I just visited NECI, and I liked what I saw, but am not sure which campus to apply to. Montpelier is nice, but there didn't seem much to do there outside of class. Burlington/Essex seemed really happening and the chefs at the NECI Commons restaurant said that you'd be cooking more when on the line (compared to the Montpelier restaurants) since more people eat there. Any NECI alums or current students have any opinions on the two campuses?


----------



## pete (Oct 7, 2001)

I attended NECI in the early to mid 90's, at the Montpelier campus. Things have changed quite a bit since I've been there. New restaurants, new facilities, etc., but even with the old facilities I prefered the Monpelier campus (never worked at the other, but was there a few times and saw the facilities). I just liked the set up better for some reason. As for things to do, yes, Burlington has a lot to offer, but we were never at a loss for things to do in Montpelier. Sure, a lot of things are a drive, but we had a blast exploring Vermont, finding all the cool swimming holes, going to all the fests, etc. Believe me, there is plenty to do and see in and around Montpelier, you just have to work a little harder to create your own fun, whereas in Burlington it's more laid out in front of you.


----------



## magpie (May 12, 2005)

I have been looking at NECI as well, and I know the Montpelier one is the only campus that offers the baking and pastry program..if your into that


----------



## marsha (Jul 10, 2005)

Both are great places, Montpelier has that small town feel and Burlington is more of a city, a city by Vermont standards. The big difference is between the programs, Burlington is more of a hotel environment while Montpelier is a stand alone restaurant feel. I did my Buffet/Banquet rotation at Essex and while it is a great place it made me know that my place was not in hotels. I have to say my years in Vermont really got into my heart and I hope to be back one day.


----------



## markhopkins (Jun 20, 2005)

Marsha,
How long ago did you graduate from NECI? How was the quality of instruction by the chefs?


----------



## devotay (May 14, 2001)

I am a graduate and former Chef-Instructor at NECI. While I have my obvious bias toward my alma mater, I still believe I can state objectively that it offers the finest hands-on instruction available today. All the major schools have vary well trained, very well respected faculties, but hat doesn't help unless you get the kind of personal attention that NECI's small class size can offer. That 7:1 student:teacher ratio isn't justa a statistic - they do not permit classes larger than 7 students. None of the other school can approach it.

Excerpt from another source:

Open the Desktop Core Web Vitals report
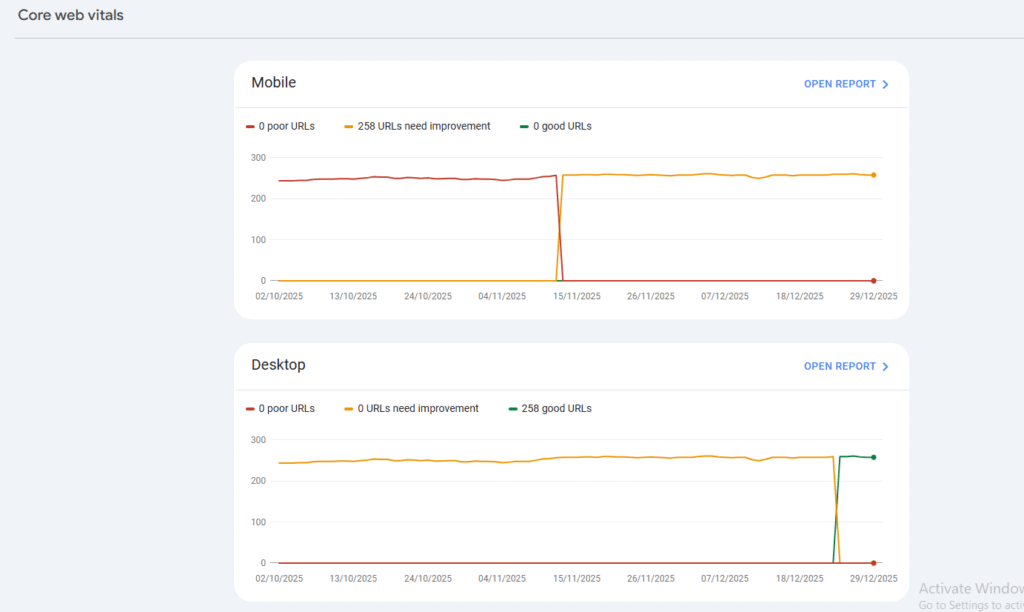Screen dimensions: 1024x612 pos(838,366)
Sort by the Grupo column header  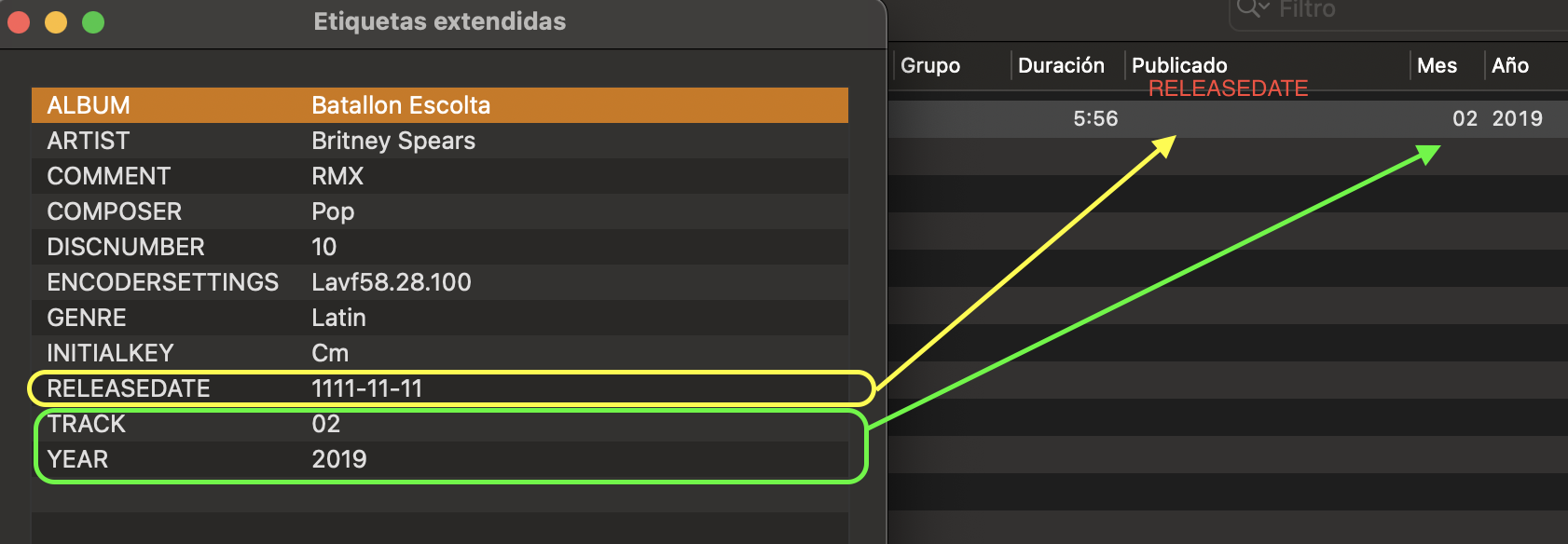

It is also more demanding program, requiring 113 credit hours of the Associates degree, compared to the 70-80 required at most schools.

All this and real, hands-on, sink-or-swim cooking in real open to the public restaurants right from day 1.

I attended the Essex campus, and like Pete, it was a long time ago and many things have changed for the better. Still, don;t worry to much about things to do and see. If you are applying yourself the way you should, you won't have time to do or see much.  

Go where it feels right, and change the second year, if you want.


----------